Outlook for technology large caps following today’s news of Apple reaching a $2trn market cap

By Randeep Somel, Associate Portfolio Manager of the Equity Team at M&G Investments,

Randeep somel
Randeep Somel
Apple’s new milestone today reflects the progress of the FAANG stocks in recent years, as well as consumers’ increased focus and reliance on technology more recently since the outbreak of the pandemic. However, while this has been very positive for technology large cap technology companies, the future outlook for the sector is less clear. Most notably, the increasing size and influence of these companies has brought with it greater scrutiny from regulators. The ability of technology companies, all of whom are sitting on vast cash reserves, to buy out new/challenger technology companies going forward will not be as easy as it has been in the past.

The large cap technology stocks are falling under greater scrutiny of regulators, as shown by the US congressional hearings on antitrust in July this year.
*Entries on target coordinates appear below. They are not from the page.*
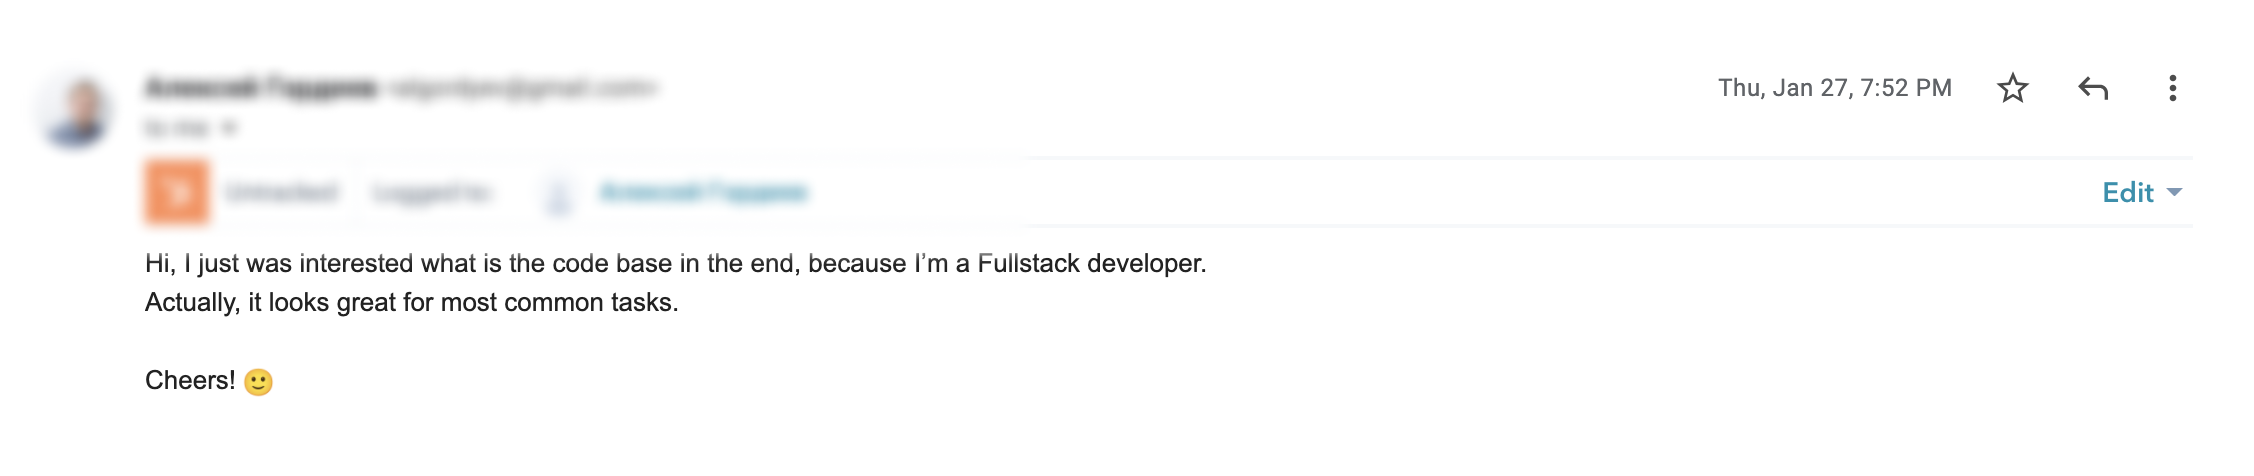This screenshot has height=476, width=2254.
Task: Click the line mentioning Fullstack developer
Action: (675, 263)
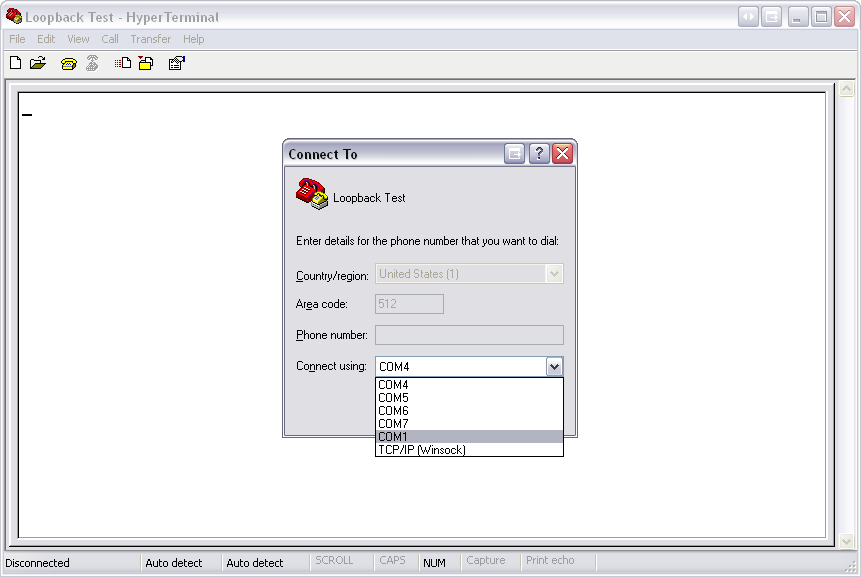Image resolution: width=861 pixels, height=577 pixels.
Task: Open the Properties toolbar icon
Action: click(177, 63)
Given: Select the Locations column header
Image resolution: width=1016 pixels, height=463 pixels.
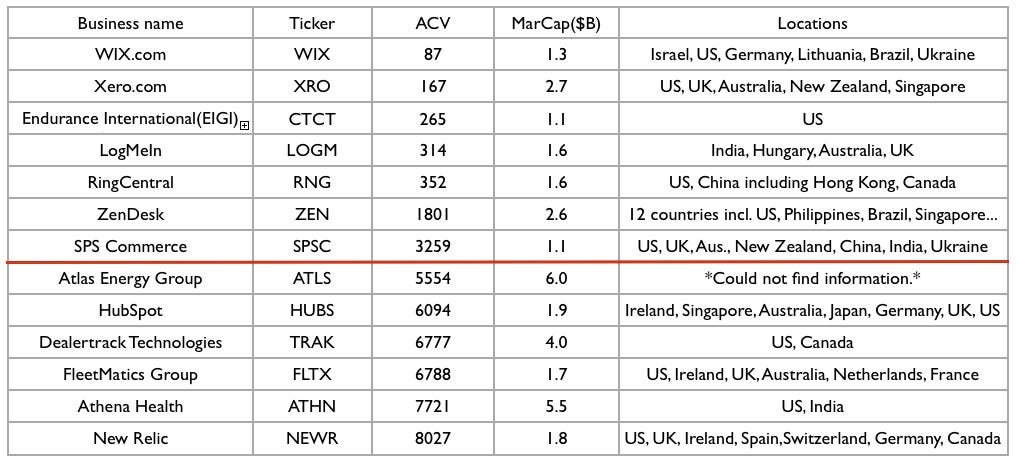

The CEOs of Facebook, Alphabet (Alphabet), Apple and Amazon were all remotely summoned to answer questions on the power of their companies ranging from use of data, pricing, and the treatment of smaller competitors. Technology platforms are very strong, but they have buttressed their positions by acquiring smaller competitors, such as Facebook’s acquisition of Instagram and Whatsapp. If there is greater scrutiny of large cap tech acquiring smaller companies going forward it will allow smaller companies to challenge and provide greater competition. As such, whilst the potential purchase of TikTok may also allow Microsoft to get footing in social media with an existing platform, an area that it has lacked relative to some of the other large cap tech companies, due to competition rules its main competitors would not want the public scrutiny of such an acquisition (Microsoft was not part of the congressional anti-trust hearings).

In terms of secular trends, the cloud/public computing businesses will continue to serve Microsoft (Azure) and Amazon (AWS) well. They are two companies that invested early and are now already seeing the benefits of scale. The longer office workers continue to work remotely from home, the increased likelihood we have that this becomes a more permanent fixture. This benefits cloud operators as companies scale down on-site presence (including own servers), and continue moving them to the cloud.

Picture studios releasing films to on-demand (and not exclusively) to cinema first will embolden the appeal of platforms such as Netflix and Amazon Prime. Although original content providers are producing their own direct to customer platforms such as Disney+.

The upcoming rollout of 5G will be a good opportunity for handset makers to refresh their products with new technology and provide a strong update cycle. This should benefit Apple.